And I would that I could utter
The thoughts that arise in me!"

An explanation of the title on the facing page ends with the sentence, "There is no joke or subtle meaning in the publisher's imprint." According to Robert Anton Wilson in the prologue to The Final Secret of the Illuminati (also known as Cosmic Trigger Vol. 1),

This seems to be a veiled warning about what will follow, but is actually the first lie in the book; occult historian Francis King has carefully determined the date on the imprint is inaccurate by at least a year.

In his Confessions, Crowley discusses how the book was to lead to his joining of O.T.O.. He wrote each chapter at lunch or dinner "by the aid of Dionysos," with one chapter that was especially troubling. He eventually was able to get it written after much effort, but he remained dissatisfied and angry with it. Not too long after it had been published, he was visited by Theodor Reuss, the then head of Ordo Templi Orientis (an organization he thought was little more than a repository of certain secrets of Freemasonry).

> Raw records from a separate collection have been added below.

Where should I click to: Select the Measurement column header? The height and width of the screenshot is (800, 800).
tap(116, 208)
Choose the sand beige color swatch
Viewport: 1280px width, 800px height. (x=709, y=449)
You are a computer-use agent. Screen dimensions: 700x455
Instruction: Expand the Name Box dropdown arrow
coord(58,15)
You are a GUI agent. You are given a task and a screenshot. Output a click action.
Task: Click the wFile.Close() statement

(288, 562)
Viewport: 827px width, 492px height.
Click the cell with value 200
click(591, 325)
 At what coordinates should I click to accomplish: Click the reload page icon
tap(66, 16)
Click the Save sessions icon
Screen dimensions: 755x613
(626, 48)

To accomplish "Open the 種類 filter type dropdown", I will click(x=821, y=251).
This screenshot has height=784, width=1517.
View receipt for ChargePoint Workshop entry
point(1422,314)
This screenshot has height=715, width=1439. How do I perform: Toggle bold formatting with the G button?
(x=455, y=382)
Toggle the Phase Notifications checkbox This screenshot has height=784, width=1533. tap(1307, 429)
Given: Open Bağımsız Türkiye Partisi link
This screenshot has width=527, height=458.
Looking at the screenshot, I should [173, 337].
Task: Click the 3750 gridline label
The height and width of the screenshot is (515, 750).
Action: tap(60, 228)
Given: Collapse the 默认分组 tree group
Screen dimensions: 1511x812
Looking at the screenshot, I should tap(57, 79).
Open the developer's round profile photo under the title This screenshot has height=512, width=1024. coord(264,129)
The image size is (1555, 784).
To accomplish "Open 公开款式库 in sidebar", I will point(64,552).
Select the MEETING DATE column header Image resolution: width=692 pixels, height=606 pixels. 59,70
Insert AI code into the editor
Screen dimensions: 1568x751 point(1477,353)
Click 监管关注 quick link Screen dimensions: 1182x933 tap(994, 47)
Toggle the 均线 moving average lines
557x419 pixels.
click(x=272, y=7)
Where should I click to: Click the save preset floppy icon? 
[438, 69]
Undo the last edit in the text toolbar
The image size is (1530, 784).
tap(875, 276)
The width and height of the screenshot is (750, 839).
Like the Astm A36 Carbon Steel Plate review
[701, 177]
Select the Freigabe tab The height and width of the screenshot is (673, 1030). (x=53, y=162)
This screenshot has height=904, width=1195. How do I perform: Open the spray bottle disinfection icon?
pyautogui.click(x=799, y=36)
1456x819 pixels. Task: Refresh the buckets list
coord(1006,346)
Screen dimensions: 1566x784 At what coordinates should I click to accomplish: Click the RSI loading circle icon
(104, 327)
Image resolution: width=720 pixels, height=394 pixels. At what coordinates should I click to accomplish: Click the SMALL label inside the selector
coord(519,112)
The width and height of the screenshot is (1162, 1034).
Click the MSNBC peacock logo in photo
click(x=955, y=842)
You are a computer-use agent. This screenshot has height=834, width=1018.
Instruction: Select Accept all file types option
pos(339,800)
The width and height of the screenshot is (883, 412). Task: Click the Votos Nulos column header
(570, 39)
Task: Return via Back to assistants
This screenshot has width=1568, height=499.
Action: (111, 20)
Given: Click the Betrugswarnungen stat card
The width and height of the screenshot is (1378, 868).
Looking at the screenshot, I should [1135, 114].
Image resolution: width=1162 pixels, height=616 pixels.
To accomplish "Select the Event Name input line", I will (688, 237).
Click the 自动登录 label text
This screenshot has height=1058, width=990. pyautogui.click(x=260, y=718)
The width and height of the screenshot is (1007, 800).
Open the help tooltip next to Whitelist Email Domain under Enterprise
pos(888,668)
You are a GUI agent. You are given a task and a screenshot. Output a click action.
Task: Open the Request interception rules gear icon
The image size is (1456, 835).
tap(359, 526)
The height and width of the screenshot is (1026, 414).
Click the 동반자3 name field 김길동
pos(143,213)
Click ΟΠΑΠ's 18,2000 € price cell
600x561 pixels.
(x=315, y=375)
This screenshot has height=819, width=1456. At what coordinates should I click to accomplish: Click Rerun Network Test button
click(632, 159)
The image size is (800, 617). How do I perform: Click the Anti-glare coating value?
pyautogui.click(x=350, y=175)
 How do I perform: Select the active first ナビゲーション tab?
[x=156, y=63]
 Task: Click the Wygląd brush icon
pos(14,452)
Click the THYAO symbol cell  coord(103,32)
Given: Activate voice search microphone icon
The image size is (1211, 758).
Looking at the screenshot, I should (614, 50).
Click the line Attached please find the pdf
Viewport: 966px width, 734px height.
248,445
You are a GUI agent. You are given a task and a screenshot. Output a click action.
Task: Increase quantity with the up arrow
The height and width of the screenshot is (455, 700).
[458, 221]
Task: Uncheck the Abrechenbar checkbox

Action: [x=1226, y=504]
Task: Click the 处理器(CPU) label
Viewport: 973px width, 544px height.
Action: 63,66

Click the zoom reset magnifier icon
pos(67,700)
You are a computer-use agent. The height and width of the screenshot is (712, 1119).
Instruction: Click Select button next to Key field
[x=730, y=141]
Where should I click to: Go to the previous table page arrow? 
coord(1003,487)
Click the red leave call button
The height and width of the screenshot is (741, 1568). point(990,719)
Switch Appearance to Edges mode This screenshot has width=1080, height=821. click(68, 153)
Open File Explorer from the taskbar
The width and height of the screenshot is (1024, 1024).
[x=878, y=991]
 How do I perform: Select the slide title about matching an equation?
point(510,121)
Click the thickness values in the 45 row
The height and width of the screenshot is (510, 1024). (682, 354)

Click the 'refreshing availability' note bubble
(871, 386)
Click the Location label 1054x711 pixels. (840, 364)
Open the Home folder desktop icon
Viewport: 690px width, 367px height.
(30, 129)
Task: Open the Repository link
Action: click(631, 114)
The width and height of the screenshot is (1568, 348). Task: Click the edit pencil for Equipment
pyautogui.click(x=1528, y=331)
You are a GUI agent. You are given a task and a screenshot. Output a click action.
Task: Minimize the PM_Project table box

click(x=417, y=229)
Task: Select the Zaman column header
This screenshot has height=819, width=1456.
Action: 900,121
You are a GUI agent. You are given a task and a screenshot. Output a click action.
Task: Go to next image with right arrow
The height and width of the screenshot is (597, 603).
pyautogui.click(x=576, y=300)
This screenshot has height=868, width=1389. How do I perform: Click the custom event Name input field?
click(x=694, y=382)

[Reuss] said that since I was acquainted with the supreme secret of the Order, I must be allowed the IX° and obligated in regard to it. I protested that I knew no such secret. He said, "But you have printed it in the plainest language." I said that I could not have done so because I did not know it. He went to the bookshelves and, taking out a copy of The Book of Lies, pointed to a passage in the despised chapter. It instantly flashed upon me. The entire symbolism, not only of freemasonry but of many other traditions, blazed upon my spiritual vision. From that moment the O.T.O. assumed its proper importance in my mind. I understood that I held in my hands the key to the future progress of humanity. (Crowley 1979, pp. 708-709)

Aleister Crowley sometimes said that this could not have happened the way he remembered it, since The Book of Lies had not yet come out when he joined the O.T.O. As previously mentioned, however, Wilson claims that the book lies about its publication date.

Assuming this event did take place, readers have suggested various possible chapters that might contain the secret. Wilson points to Chapter 69, "The Way to Succeed—and the Way to Suck Eggs!" Crowley's book De Arte Magica names Chapter 36, "The Star Sapphire".